Search the listing for the word "will". Copy every line where it is found.

◆ Study material ◆
- - - -

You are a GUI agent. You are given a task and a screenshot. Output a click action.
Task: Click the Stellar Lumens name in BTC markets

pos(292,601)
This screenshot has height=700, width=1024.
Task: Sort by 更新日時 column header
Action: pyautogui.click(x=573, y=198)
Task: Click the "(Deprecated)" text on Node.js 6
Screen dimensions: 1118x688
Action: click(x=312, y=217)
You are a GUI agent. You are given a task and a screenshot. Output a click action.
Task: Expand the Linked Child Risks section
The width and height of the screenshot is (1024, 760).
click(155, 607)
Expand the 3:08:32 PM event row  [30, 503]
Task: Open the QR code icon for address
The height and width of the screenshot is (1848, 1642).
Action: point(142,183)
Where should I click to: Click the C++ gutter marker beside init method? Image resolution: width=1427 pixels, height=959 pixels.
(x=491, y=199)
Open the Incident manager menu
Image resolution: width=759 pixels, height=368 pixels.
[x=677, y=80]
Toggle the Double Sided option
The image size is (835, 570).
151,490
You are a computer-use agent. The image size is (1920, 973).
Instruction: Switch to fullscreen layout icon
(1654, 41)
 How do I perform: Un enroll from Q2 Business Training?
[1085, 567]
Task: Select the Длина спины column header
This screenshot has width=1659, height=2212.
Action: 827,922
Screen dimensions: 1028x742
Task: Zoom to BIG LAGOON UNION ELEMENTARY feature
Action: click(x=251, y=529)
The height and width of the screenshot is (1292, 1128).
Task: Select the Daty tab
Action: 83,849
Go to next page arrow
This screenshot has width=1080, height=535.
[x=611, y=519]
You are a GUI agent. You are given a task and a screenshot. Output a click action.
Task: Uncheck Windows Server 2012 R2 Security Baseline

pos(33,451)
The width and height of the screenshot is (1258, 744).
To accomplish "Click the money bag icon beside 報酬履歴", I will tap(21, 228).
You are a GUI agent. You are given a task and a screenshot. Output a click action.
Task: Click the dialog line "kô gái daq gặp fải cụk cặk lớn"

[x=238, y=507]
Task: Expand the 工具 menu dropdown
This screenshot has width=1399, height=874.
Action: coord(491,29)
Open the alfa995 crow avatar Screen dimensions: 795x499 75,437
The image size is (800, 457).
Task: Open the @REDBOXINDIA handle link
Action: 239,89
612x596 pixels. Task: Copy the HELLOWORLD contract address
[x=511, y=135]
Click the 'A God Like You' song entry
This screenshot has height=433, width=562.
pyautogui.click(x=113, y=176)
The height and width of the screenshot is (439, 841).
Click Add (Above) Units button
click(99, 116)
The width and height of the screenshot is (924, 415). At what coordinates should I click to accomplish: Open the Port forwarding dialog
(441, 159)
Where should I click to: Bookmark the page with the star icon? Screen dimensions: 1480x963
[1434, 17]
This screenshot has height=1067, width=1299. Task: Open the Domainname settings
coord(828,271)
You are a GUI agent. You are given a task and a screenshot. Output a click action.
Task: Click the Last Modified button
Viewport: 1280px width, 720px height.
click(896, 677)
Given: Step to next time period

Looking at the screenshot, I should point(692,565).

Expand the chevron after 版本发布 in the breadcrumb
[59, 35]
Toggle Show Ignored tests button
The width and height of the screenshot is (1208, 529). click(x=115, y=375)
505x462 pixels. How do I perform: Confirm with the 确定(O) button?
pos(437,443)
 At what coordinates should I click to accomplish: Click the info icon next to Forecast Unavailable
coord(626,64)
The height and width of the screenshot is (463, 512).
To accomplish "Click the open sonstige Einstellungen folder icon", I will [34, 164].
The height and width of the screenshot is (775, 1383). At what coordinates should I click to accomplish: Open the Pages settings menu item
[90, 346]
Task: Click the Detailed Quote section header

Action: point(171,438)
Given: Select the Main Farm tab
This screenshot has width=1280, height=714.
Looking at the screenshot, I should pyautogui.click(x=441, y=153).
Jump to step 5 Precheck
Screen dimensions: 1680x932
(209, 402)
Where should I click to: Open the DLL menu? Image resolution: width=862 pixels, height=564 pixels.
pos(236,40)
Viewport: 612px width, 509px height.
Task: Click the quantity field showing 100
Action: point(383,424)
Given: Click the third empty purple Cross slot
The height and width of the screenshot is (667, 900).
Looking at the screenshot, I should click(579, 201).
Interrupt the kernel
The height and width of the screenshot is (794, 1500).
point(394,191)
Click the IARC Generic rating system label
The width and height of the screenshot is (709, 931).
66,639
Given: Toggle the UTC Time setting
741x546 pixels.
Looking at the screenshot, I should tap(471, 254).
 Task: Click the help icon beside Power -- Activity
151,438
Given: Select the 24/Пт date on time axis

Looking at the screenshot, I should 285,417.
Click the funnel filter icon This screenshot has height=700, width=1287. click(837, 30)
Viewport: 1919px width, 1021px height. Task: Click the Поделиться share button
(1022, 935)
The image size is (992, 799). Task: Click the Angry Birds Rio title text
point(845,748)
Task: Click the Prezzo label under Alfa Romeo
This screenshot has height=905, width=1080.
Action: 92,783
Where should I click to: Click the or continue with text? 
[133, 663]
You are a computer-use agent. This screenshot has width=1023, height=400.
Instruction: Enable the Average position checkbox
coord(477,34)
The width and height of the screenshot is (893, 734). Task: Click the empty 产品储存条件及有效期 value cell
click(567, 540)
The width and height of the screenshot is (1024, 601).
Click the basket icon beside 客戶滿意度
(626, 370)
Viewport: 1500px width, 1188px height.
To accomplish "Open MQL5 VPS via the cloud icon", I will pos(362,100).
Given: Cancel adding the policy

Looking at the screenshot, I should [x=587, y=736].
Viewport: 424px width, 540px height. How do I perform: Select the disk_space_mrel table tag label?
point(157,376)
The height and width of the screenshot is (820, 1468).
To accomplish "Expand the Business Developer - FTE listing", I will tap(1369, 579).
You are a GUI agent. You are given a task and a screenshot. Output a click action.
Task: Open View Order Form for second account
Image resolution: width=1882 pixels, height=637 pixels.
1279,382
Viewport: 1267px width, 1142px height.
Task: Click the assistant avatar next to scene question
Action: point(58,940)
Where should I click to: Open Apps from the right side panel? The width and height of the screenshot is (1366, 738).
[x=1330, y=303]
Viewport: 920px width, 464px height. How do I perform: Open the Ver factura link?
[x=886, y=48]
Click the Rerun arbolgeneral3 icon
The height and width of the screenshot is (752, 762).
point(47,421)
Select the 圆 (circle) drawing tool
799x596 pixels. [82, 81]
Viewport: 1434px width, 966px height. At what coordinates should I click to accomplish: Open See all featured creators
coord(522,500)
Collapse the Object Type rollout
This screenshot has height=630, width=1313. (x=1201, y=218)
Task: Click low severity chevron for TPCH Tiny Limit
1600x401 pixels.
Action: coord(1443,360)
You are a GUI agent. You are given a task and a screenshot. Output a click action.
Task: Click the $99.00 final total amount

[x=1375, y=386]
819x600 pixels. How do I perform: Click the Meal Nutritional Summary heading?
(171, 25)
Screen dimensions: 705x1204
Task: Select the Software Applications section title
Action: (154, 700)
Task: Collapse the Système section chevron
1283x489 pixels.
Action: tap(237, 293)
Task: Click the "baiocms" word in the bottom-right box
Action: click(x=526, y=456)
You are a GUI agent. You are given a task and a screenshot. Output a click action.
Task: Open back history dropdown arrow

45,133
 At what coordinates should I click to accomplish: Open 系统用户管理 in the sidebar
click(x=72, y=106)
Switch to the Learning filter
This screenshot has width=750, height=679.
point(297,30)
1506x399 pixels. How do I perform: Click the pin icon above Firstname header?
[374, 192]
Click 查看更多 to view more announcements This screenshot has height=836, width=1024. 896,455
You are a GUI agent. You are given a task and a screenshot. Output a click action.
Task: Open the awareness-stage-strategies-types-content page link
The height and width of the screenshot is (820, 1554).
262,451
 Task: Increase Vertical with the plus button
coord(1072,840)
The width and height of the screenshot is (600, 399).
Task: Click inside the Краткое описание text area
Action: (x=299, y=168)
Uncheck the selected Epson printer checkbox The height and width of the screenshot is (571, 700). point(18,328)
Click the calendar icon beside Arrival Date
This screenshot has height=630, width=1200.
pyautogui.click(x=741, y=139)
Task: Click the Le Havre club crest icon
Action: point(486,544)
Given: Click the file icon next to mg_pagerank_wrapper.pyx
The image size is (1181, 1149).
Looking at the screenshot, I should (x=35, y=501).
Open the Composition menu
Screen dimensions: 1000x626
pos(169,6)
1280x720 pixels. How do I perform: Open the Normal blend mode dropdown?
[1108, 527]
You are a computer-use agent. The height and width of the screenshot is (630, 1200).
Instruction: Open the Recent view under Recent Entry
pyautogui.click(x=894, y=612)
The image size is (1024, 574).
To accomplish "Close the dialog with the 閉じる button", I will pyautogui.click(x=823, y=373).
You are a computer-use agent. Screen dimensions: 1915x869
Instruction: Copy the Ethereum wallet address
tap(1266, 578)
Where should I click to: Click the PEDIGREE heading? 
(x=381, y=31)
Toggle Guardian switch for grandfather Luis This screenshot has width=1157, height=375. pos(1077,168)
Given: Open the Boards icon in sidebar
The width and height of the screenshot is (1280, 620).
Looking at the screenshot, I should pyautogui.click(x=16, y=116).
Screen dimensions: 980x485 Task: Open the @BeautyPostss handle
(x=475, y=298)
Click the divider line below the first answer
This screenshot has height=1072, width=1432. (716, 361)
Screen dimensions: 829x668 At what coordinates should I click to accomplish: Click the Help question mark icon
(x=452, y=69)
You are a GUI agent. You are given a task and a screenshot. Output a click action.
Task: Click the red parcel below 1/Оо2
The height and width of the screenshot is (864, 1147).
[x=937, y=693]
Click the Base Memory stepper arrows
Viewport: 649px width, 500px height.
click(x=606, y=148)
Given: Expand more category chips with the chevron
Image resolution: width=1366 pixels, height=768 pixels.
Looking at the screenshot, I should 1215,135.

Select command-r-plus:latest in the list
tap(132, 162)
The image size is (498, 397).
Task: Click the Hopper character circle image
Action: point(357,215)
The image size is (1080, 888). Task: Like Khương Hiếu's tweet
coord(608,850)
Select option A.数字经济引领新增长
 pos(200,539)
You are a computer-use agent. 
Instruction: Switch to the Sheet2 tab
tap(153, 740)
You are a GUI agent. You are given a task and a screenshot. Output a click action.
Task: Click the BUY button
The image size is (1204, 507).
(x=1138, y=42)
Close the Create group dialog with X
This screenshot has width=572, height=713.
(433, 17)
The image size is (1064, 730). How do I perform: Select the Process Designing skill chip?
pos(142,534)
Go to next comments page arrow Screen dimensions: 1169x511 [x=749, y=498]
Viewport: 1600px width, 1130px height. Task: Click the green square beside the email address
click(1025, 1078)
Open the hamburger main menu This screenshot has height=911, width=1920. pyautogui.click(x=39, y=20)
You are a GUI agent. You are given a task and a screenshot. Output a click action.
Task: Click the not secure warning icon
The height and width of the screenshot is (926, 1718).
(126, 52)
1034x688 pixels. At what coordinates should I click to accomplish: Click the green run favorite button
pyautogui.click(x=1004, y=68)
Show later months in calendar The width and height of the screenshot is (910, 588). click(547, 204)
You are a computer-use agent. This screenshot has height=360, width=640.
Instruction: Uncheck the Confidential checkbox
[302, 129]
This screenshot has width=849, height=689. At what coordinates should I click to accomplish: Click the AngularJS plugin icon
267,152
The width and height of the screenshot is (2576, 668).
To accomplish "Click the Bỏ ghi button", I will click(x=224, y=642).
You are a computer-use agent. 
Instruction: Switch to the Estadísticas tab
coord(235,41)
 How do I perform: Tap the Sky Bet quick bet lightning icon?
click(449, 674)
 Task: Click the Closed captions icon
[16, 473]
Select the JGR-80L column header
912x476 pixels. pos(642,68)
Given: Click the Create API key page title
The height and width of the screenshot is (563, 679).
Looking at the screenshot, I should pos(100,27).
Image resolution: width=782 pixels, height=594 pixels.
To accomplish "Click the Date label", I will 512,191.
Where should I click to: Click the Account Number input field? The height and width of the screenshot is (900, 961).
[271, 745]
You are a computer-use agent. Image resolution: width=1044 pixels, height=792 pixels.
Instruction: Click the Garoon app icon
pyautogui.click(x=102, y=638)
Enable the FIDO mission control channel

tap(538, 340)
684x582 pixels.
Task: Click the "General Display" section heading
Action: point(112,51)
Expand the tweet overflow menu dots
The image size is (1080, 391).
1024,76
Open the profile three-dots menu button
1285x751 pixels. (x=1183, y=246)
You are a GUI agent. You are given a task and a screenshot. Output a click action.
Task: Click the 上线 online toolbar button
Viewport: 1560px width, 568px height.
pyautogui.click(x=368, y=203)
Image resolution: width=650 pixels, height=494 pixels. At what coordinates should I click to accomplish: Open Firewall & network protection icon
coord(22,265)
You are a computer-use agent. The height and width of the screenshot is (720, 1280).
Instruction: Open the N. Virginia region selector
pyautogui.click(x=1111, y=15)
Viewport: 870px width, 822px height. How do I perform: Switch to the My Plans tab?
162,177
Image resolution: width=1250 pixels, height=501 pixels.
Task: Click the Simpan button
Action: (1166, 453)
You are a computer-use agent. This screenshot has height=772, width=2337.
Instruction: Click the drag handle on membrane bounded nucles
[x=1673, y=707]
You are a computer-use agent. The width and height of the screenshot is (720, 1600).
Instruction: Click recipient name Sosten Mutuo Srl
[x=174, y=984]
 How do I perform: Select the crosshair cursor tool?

- - - -

◆ Expected answer ◆
To accomplish "Click the money bag icon beside 報酬履歴", I will tap(21, 228).
To accomplish "Click the open sonstige Einstellungen folder icon", I will [34, 164].
To accomplish "Open MQL5 VPS via the cloud icon", I will pos(362,100).
To accomplish "Expand the Business Developer - FTE listing", I will tap(1369, 579).
To accomplish "Close the dialog with the 閉じる button", I will pyautogui.click(x=823, y=373).
To accomplish "Click the Bỏ ghi button", I will click(x=224, y=642).
To accomplish "Click the Date label", I will 512,191.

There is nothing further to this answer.